I actually, as a young fellow-me-lad, sat on the council committees that gave shape to all these building developments. I’m not claiming to be as highly influential as Sir Albert Bore, Sir Richard “call me comrade” Knowles. But I was around when the then Thatcherite government was dismantling our light industrial engineering sector.

It was Sir Albert and Sir Richard that recognised the need to create new dynamic opportunities for wealth and work. I should mention the cross-party support they received. It was truly a joint all-party effort and well done to all those involved. Paul Tilsley CBE, Sir Neville Bosworth, Sir Bernard Zissman to name but a few. So please, I’m not naming me, I was just a very privileged, close-up onlooker.

This week was largely in two halves. We had the rash decision by the government to introduce half a lockdown. I’m personally lost as to why they did this.

This month gives hospitality perhaps a third of their profits for the year. To kick hospitality in the sensitives this way is devastating for us. There is no science behind it. The World Health Organisation knows next to nothing about the variant other than it is a variant.

Whilst I would not openly criticise the government on this, I do feel they have been urged to action more around the fact that a party may have or may not have taken place over a year ago.

Economically this semi lockdown could cost hospitality £4 billion, and I can’t see how this is a price worth paying. Frustrating. But trust me, Westside provides the best and safest of environments you will encounter anywhere in the UK. I’m going to my Christmas party next week, and even as a teetotaller I shall be enjoying myself along with my hard-working colleagues.

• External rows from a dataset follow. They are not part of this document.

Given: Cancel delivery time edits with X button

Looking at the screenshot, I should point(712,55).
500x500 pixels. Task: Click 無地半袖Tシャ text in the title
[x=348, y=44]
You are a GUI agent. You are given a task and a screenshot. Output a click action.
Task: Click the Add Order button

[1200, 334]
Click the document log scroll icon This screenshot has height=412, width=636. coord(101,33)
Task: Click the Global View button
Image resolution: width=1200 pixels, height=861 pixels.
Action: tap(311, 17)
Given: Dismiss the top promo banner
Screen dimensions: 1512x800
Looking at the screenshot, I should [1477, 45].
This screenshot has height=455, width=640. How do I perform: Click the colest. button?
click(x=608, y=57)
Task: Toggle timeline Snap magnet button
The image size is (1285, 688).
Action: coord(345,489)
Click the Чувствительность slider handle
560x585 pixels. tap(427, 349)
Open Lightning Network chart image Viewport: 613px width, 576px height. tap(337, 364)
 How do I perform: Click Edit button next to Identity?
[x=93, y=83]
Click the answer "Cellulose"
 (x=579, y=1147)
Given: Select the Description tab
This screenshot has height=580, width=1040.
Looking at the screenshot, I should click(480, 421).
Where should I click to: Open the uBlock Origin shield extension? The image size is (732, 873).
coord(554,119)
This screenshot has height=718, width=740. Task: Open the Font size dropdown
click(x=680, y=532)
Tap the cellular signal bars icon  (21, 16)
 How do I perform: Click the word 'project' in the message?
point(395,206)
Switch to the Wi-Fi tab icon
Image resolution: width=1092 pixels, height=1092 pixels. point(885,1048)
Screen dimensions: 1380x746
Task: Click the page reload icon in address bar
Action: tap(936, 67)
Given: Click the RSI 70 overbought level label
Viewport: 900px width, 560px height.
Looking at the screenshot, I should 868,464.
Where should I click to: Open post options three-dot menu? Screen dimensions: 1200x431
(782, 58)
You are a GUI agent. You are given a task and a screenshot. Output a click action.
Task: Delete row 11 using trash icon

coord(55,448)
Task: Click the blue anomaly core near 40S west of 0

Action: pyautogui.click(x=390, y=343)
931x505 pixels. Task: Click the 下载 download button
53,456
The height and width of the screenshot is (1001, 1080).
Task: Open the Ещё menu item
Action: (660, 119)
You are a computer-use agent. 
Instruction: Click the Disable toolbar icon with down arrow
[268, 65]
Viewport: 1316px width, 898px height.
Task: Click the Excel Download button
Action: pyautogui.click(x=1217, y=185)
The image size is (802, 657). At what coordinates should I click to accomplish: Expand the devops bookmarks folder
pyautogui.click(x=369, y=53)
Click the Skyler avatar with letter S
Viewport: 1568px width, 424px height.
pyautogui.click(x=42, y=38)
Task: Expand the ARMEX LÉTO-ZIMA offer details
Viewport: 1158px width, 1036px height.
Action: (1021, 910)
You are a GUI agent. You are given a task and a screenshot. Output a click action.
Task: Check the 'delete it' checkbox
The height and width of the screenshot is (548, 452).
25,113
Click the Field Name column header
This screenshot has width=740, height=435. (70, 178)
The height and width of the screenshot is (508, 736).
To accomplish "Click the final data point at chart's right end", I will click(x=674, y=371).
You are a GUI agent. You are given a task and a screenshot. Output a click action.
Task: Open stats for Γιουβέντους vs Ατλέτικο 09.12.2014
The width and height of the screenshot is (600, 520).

At the end of the week, we had a sad event. Every year (Covid allowing) we have a lovely service of remembrance for our associates from the street community who have passed on. We started this some years ago. No one seemed to care, but we do and so we set up the service with the Vicar of St Luke’s on Gas Street.

It’s a simple service. We name those who we know to be beggars, addicts, homeless, sometimes all of those things and more, who have died. We say a few words about their lives. We light a candle offer up a symbolic bottle of water.

Our Wardens move beggars on, but we always offer a bottle of water. We pray for and think about their lives. Vicar Tim offers some kind words and sings a song. Tim Hughes is a rock star of vicars – look him up on You Tube.

I find it a very moving occasion and it resonates with me. I just wish I could turn back the clock and say something to those who have passed that could prevent the early end of a life. You can’t, but we can take solitude and remembrance in their lives and celebrate our fellow humans. God Bless them.